Kinder der Sonne

Hektische Betriebsamkeit herrscht im Hause Protassow. Der Blick des Publikums richtet sich auf den Flur, die Küche und den Eingang zum Labor des Hausherrn. Das Spiel mit Sichtachsen ist ein Markenzeichen von Regisseurin Mateja Koležnik und ihrem Bühnenbildner Raimund Orfeo Voigt. In ihrer ersten Bochumer Arbeit ist das Setting jedoch nicht ganz so raffiniert wie es die Kritiken zu Koležniks „Antigone“ am Münchner Residenztheater, dem sie seit vielen Jahren verbunden ist: Dort wiederholt sie das Geschehen im Flur und Sitzungszimmer aus zwei Perspektiven. Diese Inszenierung kam jedoch erst wenige Tage nach der Jury-Sitzung statt, bei der die 10er Auswahl für das Theatertreffenn 2023 entschieden wurde und sich das Schauspielhaus Bochum über die „Kinder der Sonne“-Einladung freuen durften.

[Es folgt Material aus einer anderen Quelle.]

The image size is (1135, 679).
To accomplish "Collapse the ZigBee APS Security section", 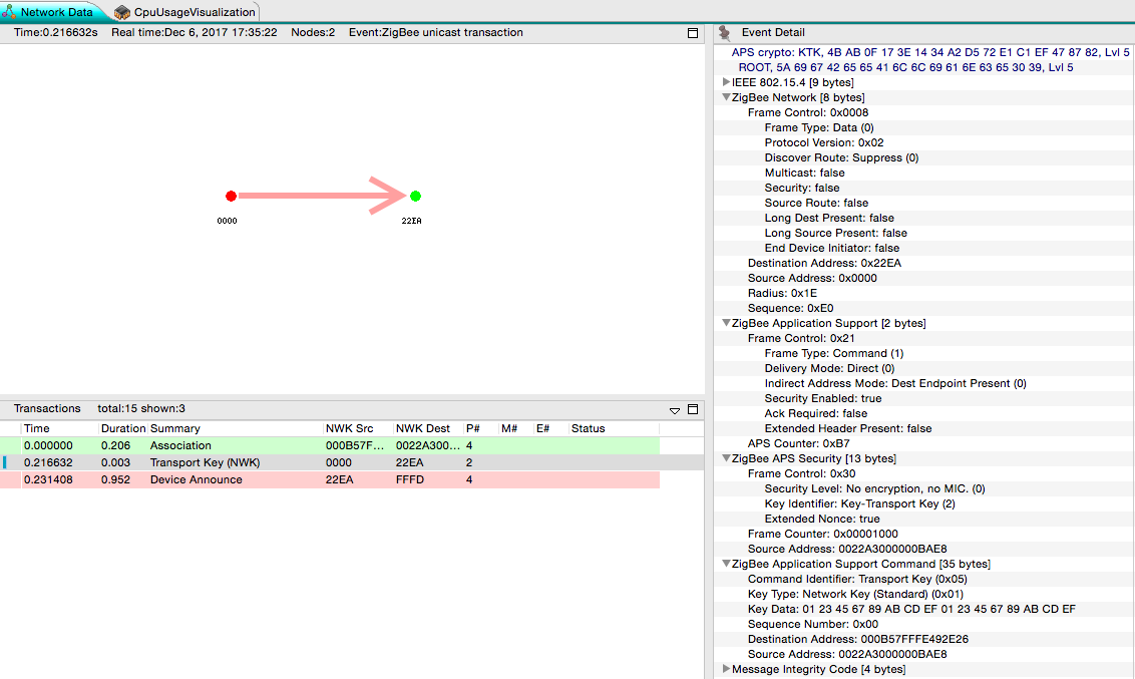I will point(726,459).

Es ist ein ständiges Kommen und Gehen. Türen werden fast so oft geschlagen wie in einer prototypischen Boulevard-Komödie, der Ton bleibt tragikomisch. Im Zentrum dieses Klassikers von Maxim Gorki, der 1905 entstand, steht ein Bürgertum, das fast so in seine Grübeleien und Sehnsüchte eingeschlossen ist wie die Figuren seines kurz zuvor verstorbenen Landsmanns Anton Tschechow. Am weltfremdesten ist der Chemiker Protassow (Guy Clemens), der so sehr in seinem Wissenschafts-Elfenbeinturm eingesponnen ist, dass er gar nicht wahrnimmt, wie verknallt die reiche Melanija (Jele Brückner) in ihn ist.

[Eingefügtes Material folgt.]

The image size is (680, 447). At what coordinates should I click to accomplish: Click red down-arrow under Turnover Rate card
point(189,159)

Koležniks „Kinder der Sonne“ ist die vermutlich konservativste Position in der aktuellen tt-Auswahl: ein großes Ensemble fühlt sich in die Rollen des russischen Bürgertums und ihrer Angestellten ein. Vor detailreich nachgeahmter Kulisse erleben wir ihr vergebliches Liebeswerben und ihre Verzweiflung. Draußen tobt die Cholera, der Mob formiert sich vor dem Haus des Chemikers, der als Sündenbock herhalten soll. Anspielungen auf die jüngste Vergangenheit und die Querdenker*innen-Attacken gegen Corona-Experten wie Karl Lauterbach oder Christian Drosten macht die Bochumer Inszenierung an keiner Stelle explizit, bleibt auch hier ihrem konservativen Ansatz treu.

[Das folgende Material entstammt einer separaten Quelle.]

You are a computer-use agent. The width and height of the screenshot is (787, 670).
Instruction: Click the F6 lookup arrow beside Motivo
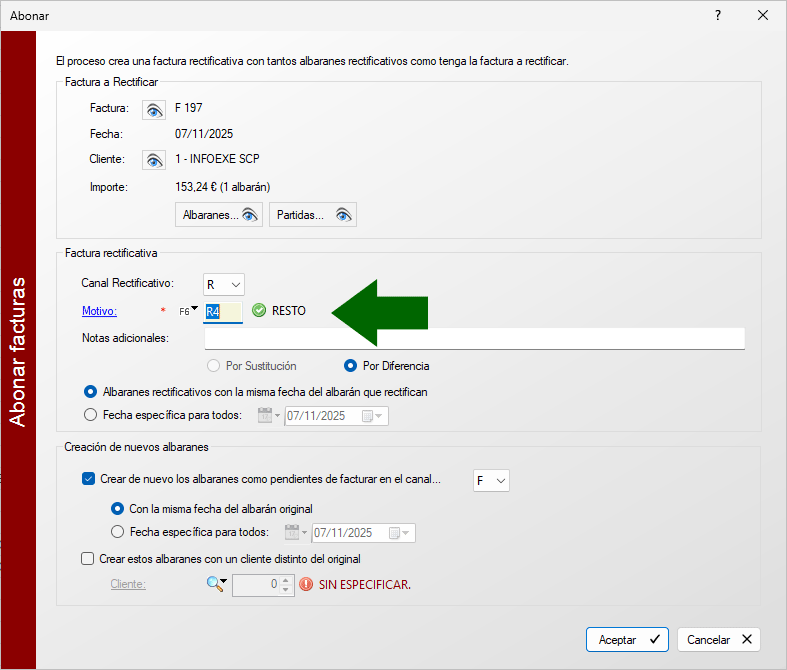click(x=189, y=311)
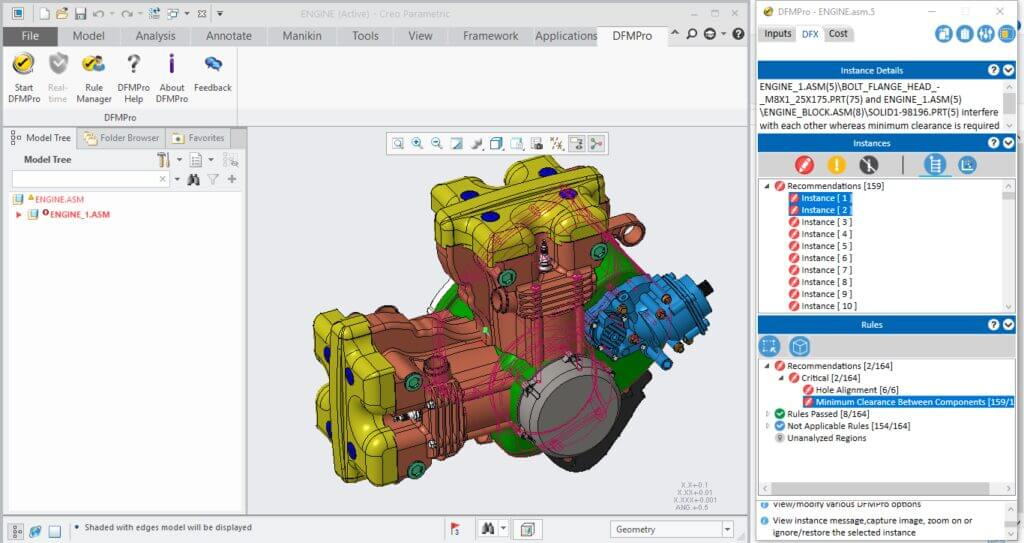Viewport: 1024px width, 543px height.
Task: Expand the ENGINE_1.ASM tree node
Action: pyautogui.click(x=19, y=214)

In dem Wimmelbild sticht eigentlich kein Akteur heraus, deshalb überrascht es, dass Dominik Dos Reis nicht nur den Alfred Kerr-Preis beim Theatertreffen von Allein-Juror Edgar Selge verliehen bekam, sondern auch von der „Theater heute“-Jury zu einem der besten Nachwuchsspieler der Saison gewählt wurde.